基于SiRNA抑制疟原虫入侵红细胞的研究

疟疾是一种严重危害人类健康的寄生虫性传染病，全球每年死亡人数多达100多万。疟原虫是疟疾的病原体，其中恶性疟原虫危害最严重，疟原虫裂殖子入侵红细胞是引起临床症状的关键步骤和先决条件。本研究拟应用SiRNA抑制恶性疟原虫裂殖子入侵红细胞的两个关键分子，即裂殖子表面蛋白1（MSP1）和顶端膜抗原1(AMA1)的表达，分别从分子水平、光学显微镜和电子显微镜水平来分析抑制这两个分子后对疟原虫的影响。期望通过阻断疟原虫裂殖子入侵红细胞，抑制裂殖子增殖。为控制当前开始出现广泛抗药性的疟原虫提供一种新的治疗思路和策略。本研究亦将为疟疾后基因组时代，研究新基因功能打下重要的理论和实践基础。
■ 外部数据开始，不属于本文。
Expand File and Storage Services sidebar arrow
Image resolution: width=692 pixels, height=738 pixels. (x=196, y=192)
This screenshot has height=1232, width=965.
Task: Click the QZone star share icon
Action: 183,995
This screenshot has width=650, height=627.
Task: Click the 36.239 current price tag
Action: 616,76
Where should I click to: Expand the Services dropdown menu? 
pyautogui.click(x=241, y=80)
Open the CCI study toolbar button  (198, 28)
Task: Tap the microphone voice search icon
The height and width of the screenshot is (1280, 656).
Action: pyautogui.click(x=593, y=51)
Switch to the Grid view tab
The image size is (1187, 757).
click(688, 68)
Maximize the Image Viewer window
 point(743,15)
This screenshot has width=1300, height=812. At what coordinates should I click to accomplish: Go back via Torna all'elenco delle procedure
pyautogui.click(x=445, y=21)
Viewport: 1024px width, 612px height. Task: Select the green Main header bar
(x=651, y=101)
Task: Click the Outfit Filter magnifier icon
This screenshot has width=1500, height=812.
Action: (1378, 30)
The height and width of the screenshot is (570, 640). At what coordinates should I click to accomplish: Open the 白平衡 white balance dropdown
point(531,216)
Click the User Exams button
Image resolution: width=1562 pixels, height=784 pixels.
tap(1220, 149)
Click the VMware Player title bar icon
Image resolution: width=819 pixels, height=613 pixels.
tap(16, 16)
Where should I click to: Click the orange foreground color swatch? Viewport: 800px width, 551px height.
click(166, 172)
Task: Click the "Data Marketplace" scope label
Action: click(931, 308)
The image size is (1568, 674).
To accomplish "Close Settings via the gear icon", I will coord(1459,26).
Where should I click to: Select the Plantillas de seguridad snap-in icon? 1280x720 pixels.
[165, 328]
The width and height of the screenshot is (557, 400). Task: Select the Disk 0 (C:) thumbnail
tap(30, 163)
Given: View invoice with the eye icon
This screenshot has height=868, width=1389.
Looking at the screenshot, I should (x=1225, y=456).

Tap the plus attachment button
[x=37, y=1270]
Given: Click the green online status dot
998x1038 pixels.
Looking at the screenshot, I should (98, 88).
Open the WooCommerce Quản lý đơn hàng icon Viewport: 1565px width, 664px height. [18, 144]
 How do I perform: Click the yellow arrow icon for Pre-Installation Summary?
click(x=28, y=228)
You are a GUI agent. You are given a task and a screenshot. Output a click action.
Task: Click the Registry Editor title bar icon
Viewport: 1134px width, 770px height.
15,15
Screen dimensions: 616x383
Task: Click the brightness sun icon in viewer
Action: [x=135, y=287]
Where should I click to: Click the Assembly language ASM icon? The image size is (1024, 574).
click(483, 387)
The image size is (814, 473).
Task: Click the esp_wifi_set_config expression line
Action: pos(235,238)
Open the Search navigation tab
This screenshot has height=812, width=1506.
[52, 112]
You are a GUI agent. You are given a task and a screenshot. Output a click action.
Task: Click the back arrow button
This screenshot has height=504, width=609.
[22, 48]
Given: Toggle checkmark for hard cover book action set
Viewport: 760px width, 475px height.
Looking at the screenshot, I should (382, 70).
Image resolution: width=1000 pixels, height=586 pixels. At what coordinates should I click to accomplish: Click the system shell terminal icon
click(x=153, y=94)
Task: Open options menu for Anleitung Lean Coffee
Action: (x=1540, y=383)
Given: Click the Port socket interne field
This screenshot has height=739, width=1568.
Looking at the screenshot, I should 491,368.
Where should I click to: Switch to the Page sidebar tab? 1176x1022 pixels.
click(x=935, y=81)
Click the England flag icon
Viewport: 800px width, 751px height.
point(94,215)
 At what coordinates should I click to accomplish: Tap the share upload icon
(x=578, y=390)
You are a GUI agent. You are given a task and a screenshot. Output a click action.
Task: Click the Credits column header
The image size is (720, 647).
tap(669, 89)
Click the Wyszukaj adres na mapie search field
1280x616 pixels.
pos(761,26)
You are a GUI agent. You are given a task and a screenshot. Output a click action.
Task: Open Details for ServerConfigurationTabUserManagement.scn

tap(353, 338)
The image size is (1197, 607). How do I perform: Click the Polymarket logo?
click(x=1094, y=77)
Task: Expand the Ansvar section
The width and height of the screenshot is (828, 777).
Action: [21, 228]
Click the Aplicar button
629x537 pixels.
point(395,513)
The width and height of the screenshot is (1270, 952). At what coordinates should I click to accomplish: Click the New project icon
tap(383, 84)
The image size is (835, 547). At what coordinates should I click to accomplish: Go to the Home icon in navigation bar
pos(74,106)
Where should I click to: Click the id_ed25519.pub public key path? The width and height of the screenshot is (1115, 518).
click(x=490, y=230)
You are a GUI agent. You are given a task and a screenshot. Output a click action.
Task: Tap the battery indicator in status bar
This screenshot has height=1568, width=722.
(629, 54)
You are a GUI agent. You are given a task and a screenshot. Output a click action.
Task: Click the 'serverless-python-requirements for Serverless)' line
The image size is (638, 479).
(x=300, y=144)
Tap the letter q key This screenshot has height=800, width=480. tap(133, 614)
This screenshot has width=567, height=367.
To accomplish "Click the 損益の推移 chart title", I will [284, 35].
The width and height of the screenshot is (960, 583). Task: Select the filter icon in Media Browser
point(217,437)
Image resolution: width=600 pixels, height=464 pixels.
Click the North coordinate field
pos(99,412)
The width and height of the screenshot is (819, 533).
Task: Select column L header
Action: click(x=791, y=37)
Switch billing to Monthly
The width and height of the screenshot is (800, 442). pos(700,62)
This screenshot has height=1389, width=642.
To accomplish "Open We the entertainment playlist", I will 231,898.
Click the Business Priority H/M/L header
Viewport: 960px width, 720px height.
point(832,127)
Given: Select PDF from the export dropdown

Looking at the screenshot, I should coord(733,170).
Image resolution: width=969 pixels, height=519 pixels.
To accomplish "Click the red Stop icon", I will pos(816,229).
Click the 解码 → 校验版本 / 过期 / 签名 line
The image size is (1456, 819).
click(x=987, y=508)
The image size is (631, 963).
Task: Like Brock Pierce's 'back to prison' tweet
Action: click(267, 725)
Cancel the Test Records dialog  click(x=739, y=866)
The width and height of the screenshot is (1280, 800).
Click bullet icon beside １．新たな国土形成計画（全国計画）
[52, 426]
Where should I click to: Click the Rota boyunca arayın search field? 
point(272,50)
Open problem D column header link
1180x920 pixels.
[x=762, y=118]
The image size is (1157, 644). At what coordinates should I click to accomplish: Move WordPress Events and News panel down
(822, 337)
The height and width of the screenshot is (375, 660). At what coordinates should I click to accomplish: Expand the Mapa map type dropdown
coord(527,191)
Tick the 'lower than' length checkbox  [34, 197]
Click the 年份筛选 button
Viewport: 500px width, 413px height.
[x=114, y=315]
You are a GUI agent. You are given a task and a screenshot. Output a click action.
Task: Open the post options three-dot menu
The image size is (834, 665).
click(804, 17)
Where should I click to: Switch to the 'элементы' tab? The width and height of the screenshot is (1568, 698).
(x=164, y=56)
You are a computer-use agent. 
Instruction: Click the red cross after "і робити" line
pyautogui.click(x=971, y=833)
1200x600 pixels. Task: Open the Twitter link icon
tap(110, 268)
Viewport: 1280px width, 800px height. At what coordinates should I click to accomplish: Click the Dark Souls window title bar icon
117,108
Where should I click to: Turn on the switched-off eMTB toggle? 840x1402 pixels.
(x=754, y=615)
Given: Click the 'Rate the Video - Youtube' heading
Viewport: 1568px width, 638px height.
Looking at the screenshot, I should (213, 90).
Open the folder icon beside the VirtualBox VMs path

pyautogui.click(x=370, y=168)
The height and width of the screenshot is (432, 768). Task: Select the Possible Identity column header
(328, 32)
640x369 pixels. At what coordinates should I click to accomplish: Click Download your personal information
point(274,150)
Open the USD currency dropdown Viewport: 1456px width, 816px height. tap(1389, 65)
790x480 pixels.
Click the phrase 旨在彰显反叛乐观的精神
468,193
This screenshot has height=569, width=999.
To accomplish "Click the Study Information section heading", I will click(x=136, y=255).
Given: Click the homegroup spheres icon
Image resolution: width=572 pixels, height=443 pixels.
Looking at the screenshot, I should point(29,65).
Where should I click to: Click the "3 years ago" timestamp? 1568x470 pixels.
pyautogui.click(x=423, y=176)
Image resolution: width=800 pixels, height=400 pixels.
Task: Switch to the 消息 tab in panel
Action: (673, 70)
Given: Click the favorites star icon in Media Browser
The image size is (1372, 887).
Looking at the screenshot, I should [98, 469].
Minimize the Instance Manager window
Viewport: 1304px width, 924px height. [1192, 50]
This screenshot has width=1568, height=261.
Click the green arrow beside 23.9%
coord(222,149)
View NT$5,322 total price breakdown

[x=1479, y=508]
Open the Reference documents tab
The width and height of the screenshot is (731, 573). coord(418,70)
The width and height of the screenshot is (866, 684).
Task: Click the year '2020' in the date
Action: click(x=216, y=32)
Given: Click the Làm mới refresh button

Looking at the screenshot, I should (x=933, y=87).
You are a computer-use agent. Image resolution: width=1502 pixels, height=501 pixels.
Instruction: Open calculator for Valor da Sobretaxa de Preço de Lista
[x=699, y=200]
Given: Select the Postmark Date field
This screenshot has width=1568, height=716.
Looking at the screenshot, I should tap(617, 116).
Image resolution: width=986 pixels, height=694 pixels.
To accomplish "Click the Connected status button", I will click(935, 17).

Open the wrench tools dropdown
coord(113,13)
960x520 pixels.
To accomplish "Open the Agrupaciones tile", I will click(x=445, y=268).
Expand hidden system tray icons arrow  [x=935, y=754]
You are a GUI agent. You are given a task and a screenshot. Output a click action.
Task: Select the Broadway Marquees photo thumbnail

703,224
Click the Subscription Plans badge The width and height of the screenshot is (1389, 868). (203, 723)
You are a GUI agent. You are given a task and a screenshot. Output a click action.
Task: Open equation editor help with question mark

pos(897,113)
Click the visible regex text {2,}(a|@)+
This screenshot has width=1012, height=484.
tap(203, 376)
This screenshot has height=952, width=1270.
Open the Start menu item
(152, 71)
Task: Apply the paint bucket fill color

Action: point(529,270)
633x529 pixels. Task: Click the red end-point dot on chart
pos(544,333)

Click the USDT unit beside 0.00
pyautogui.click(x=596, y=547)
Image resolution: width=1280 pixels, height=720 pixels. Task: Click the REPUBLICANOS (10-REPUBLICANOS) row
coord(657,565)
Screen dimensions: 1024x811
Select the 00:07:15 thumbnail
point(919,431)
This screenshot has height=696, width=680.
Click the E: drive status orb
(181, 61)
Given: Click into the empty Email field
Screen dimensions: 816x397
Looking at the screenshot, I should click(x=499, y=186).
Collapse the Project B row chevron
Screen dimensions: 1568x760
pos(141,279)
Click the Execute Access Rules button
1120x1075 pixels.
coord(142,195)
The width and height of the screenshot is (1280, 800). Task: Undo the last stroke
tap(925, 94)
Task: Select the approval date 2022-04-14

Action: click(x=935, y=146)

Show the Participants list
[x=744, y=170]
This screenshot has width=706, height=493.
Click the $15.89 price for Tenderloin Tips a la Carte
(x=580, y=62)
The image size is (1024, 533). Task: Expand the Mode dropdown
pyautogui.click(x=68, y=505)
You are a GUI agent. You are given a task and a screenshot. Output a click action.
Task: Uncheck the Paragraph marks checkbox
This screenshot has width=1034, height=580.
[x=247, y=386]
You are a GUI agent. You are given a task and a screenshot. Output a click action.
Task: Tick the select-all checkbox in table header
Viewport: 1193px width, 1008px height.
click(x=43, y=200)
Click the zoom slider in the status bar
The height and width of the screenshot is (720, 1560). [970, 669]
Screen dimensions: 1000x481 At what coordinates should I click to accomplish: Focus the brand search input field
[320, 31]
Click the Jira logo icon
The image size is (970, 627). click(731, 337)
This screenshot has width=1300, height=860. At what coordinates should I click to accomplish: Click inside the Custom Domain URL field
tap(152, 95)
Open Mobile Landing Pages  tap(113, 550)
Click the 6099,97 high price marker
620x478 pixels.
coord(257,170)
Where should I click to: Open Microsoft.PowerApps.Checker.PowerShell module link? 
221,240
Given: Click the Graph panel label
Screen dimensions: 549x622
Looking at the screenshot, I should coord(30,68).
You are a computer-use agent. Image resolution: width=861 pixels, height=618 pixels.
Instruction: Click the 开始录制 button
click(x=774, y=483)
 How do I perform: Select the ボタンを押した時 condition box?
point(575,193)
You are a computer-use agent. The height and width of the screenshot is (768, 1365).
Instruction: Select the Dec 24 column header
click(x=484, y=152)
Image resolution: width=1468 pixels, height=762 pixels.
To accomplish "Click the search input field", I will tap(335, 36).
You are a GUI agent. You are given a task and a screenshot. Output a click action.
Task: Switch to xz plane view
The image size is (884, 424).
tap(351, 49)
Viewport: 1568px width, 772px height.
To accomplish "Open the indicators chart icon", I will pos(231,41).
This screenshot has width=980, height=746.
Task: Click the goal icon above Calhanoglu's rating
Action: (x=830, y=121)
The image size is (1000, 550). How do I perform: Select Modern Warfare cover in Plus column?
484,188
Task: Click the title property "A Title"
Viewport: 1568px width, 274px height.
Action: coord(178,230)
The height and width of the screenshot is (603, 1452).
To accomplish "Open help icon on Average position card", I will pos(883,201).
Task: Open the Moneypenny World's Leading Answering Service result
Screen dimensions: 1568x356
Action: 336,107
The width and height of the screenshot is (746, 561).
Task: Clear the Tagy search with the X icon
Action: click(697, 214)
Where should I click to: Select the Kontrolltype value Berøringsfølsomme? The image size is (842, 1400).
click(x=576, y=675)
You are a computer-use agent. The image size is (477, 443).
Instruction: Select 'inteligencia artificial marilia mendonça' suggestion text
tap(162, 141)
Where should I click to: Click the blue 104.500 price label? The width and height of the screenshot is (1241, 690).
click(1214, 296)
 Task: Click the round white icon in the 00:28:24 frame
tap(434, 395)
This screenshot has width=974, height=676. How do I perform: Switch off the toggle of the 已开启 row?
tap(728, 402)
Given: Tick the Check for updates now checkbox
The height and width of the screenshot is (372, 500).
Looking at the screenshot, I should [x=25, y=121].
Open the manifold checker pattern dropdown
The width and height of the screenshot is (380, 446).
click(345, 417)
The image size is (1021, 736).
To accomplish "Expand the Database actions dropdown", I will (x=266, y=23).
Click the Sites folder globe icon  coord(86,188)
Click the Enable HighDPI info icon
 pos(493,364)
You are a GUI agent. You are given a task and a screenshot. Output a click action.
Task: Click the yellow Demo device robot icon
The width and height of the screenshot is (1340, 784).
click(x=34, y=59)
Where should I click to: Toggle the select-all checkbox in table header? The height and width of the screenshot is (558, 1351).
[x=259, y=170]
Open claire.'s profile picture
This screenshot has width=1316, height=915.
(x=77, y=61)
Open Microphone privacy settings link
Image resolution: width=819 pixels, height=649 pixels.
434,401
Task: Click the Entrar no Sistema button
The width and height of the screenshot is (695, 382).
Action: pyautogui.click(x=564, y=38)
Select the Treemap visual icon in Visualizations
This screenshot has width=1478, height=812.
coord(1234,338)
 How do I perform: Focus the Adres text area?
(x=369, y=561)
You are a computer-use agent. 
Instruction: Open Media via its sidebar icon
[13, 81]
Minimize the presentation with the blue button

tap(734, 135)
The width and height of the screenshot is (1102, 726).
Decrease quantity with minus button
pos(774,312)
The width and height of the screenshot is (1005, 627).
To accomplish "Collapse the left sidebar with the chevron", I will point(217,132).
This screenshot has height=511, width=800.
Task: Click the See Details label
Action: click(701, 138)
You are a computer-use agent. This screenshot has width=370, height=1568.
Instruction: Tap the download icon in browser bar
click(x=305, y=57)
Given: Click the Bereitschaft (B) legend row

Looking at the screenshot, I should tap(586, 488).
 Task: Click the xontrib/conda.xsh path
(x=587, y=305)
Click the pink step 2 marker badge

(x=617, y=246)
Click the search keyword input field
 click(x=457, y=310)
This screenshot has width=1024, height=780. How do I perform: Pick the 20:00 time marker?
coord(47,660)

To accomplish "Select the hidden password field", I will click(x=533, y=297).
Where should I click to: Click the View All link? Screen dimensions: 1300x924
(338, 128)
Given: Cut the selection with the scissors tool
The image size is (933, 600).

本项目原计划以恶性疟原虫入侵红细胞过程中的关键分子AMA1和MSP1为靶点，设计合成同时干扰这两个分子表达的siRNA，探讨能否通过siRNA干扰降低疟原虫的感染率。第一年度的研究结果显示原设计的siRNA转染体外培养的恶性疟原虫后，未能观察到其对疟原虫感染率的抑制作用，也未检测到该siRNA对AMA1和MSP1分子表达的下调作用。分析原因可能由于以AMA1和MSP1为共同靶点设计siRNA的可供选择范围较窄，造成靶点选择不当。同时，候选的siRNA分子应该首先通过可靠的生物学实验确定其对靶蛋白的干扰效果。由于疟原虫是否存在经典的RNA干扰机制仍存在争议，其在进化过程中是否存在类似RNA干扰的代偿机制也并清楚。因此，有必要尝试以siRNA表达载体替代体外合成siRNA分子，以充分利用疟原虫可能存在的RNA干扰代偿机制或旁路途径。基于以上结果分析，我们重新设计若干针对疟原虫AMA1分子的siRNA表达载体，首先以293T细胞为模型筛选出对AMA1过表达有确切干扰效果的三个siRNA表达载体，然后将这三种siRNA表达载体通过电穿孔方式转染体外同步化培养的疟原虫.通过realtime-PCR和Western Blot实验验证siRNA对AMA1表达的干扰效果，结果显示siRNA表达载体AMA1i-148对恶性疟原虫AMA1具有明显的干扰作用，AMA1的mRNA和蛋白水平均有下降，该结果为疟原虫可能存在RNA干扰机制或者是其代偿机制提供了新的佐证。相关研究结果我们已经投递至Molecular Biology Reports杂志，目前正在审稿中。